I felt a presence on that land, Kamau. It had a patient, serene, windswept quality to it. As if it was waiting for something. I saw the pond, or what is left of it, the lone bearded fig tree. It did feel magical. Was it my imagination?–there goes my Western-trained mind. For if it were my imagination–all the better. For that is what we will need to do–imagine worlds that defy the capitalist nightmare that presently holds the world hostage. Simone Weil, the French philosopher, once suggested that hunger presupposes the existence of bread. So too I think our hunger for worlds in which we can recuperate the erased memories of another time, presupposes the existence of those worlds. Worlds that Cow Pastor signals (and I use that word in more than one sense). What we need is time–the right time, that is. When our past becomes us and we become our past.


I remained in touch with Kamau on and off over the years. During that time he shared information that he believed his archives and books were being stolen from him; I also became aware, although not from him, that he was leaving NYU. I later came to understand that he had returned to Barbados to live. I heard nothing more about Cow Pastor until June 19, 2019, when I received the following email from him.

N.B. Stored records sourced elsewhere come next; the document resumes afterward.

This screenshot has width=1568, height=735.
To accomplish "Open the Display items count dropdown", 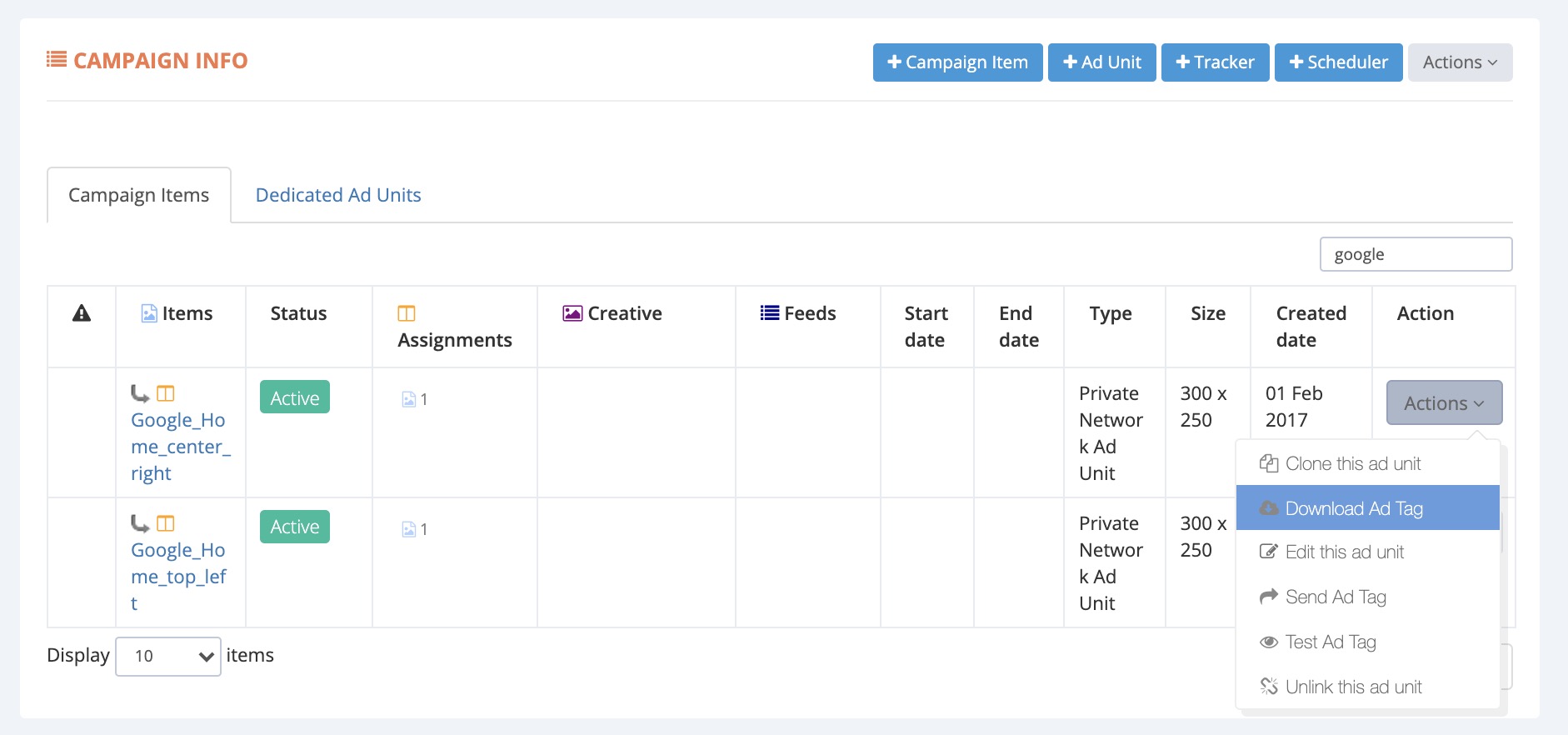I will click(x=168, y=657).
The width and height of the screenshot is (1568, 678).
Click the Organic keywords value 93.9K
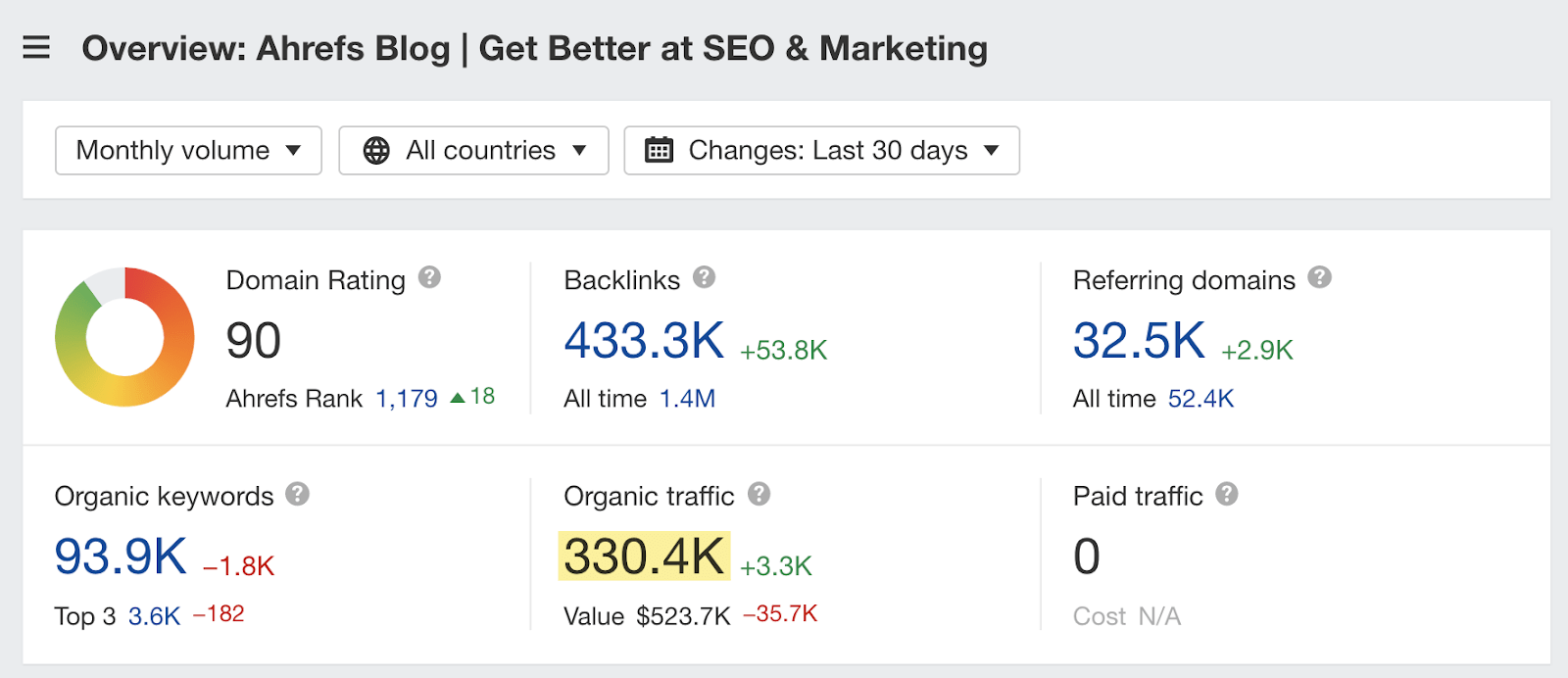click(120, 557)
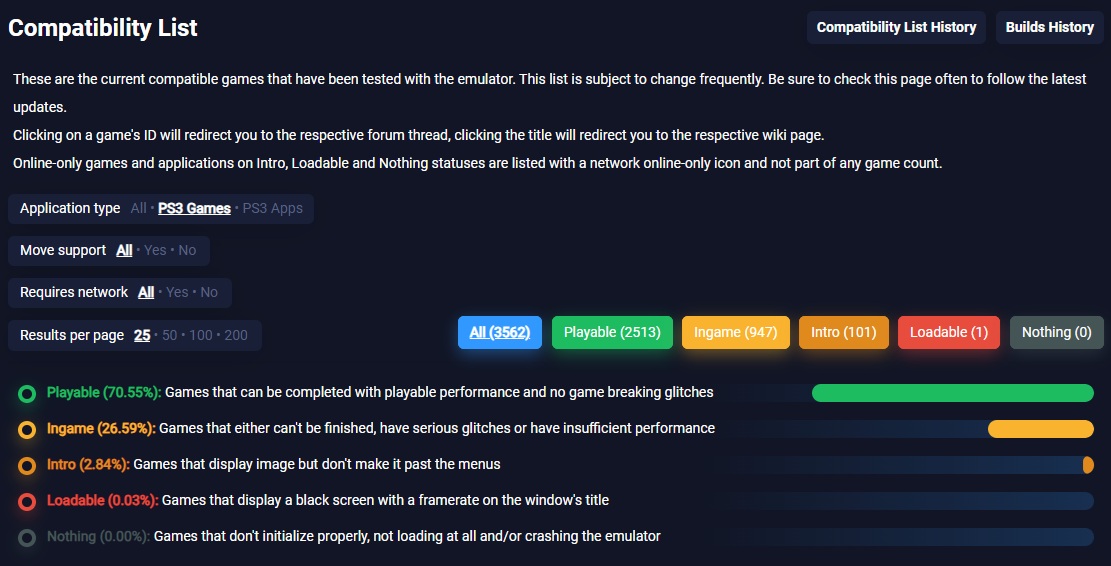Click the green Playable status circle icon
Image resolution: width=1111 pixels, height=566 pixels.
point(27,393)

My dear NourbeSe, been ages since ‘meditation on cowpasture’ and
all’s been more or less Quiet here until this morning w/the news that
the Govt has leased the Airport/of which CP is physically and
ecologically and more or less economically a part, to a private conglom
for the ujal 99/or 999 or 9999 years – instead of selling it – so that
our Calibanic ‘Quiet’ since you was here is coming to an end/

Works Cited
1 The lass days of KB and CowPastor Vandal,
2 Joyelle McSweeney, “Poetics, Revelations, and Catastrophes: An Interview with Kamau Brathwaite.”
3 In May of this year, I offered a different, but related elegy to KB.
4 Wining is a vernacular word for a type of dancing emphasizing the circular movement of the hips.